Le "monstre" pousse lentement vers le ciel avec des façons de grand échalas. Chaque jour, ses sept grosses pattes de béton toisent le paysage d'un peu plus haut. Moins d'un an après les premiers coups de pioche, le squelette du futur viaduc le plus haut du monde écrase déjà Millau et ses alentours de toute sa masse.

Pile "P2". Depuis la route départementale, c'est un fin poteau qui émerge à peine de la tranchée au fond de laquelle serpente le Tarn. A ses pieds, c'est une énorme colonne grise qui fait se dévisser le cou lorsqu'on se pique d'en observer la fin.
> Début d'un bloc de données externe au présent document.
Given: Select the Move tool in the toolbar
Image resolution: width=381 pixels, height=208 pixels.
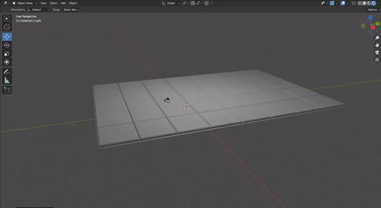Looking at the screenshot, I should click(7, 37).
Au sommet, perchée à plus de 90 m au-dessus de la rivière, une curieuse coiffe de bois et de ferraille dans laquelle une grue déverse patiemment ses tombereaux de béton.

Sans cesse rehaussé par un essaim d'ouvriers en casques blancs, ce moule grimpe vers le ciel au rythme de l'extension du pilier. Quatre mètres tous les trois jours. Quelque 130 m en 100 jours. Vertigineux.

Barbe blanche de patriarche et sourire de fierté au coin des lèvres, Jean-Pierre Martin suit l'ascension de la "P2" avec un soin particulier. "Ce sera la plus haute des sept piles du pont", affirme le grand patron du chantier. "D'ici un an, si les délais sont respectés, elle culminera à 240 m de haut et offrira au viaduc de Millau sa place dans le livre des records".

De part et d'autre de "P2", des camions chargés de béton jusqu'à la gueule se succèdent pour alimenter la croissance des six autres piles du futur viaduc. Toutes les heures, deux centrales à béton crachent les 80 m3 de liquide nécessaires pour rassasier l'appétit d'ogre du chantier.

Culée sud. Un haut tremplin de béton adossé au causse du Larzac. A ses pieds, les sept piles en construction tracent en pointillé les 2.400 m que le viaduc enjambera d'une seule traite. Au bord de ce précipice, le "Meccano" géant de l'assemblage du tablier du pont a commencé.

Un à un, les semi-remorques partis de l'usine Eiffel de Lauterbourg (Bas-Rhin) viennent y déposer, par tronçons de 15 m de long sur 4,20 m de large, les parallélépipèdes d'acier qui formeront le plancher du viaduc. Dans le crépitement bleuté des robots à souder, le tablier étire sa forme profilée comme une aile d'avion. Dès que cette "aile" aura atteint 171 m d'envergure, en principe en janvier, débutera la phase délicate du "lançage".

"Grâce à un système de vérins, nous allons pousser le tablier au-dessus du vide, au fur et à mesure de son assemblage", dit Jean-Pierre Martin. "Au total, 1.700 m du tablier seront lancés depuis la culée sud et 700 m depuis la culée nord, jusqu'à ce qu'ils se rejoignent au-dessus du Tarn".

Sept pylônes d'acier viendront alors coiffer les piles pour arrimer les haubans qui porteront le tablier. Nous serons alors en 2005, et le groupe Eiffage proche du terme de la course contre la montre lancée pour livrer dans les temps le viaduc aux automobilistes.

"Jusque-là, le calendrier est tenu. Nous avons même un peu d'avance", se réjouit Jean-Pierre Martin. Un an après son coup d'envoi, "son" chantier tourne comme un ballet minutieusement réglé de 500 personnes.

"Le viaduc est une priorité pour Eiffage, qui ne peut se permettre le moindre échec. J'ai donc tous les moyens nécessaires à sa réussite", se félicite-t-il. "Et puis c'est un chantier très gratifiant pour tous ceux qui y travaillent. Non seulement parce qu'il est grand, mais aussi parce qu'il est beau. Car il faut quand même avouer qu'il a de la gueule ce viaduc, non ?"

Philippe Alfroy


Principales caractéristiques de l'ouvrage

- Concessionnaire pour une période de 75 ans, le groupe français de bâtiment et de travaux publics Eiffage consacre à sa construction 320 millions d'euros, entièrement prélevés sur ses fonds propres.

- Avec un tablier posé à 270 m au-dessus du Tarn, le viaduc de Millau sera le plus haut pont du monde. Sa plus haute pile en béton atteindra 240 m de haut et le plus haut de ses pylônes culminera à 343 m.

- Son tablier en acier sera long de 2.460 m et pèsera 36.000 tonnes, soit cinq fois la masse de la tour Eiffel.

- Ses sept piles et deux culées nécessiteront un total de 85.000 m3 de béton, soit 205.000 tonnes.

- Un maximum de 500 personnes travaillent en même temps sur le chantier.

- Le viaduc devrait être ouvert à la circulation courant 2005.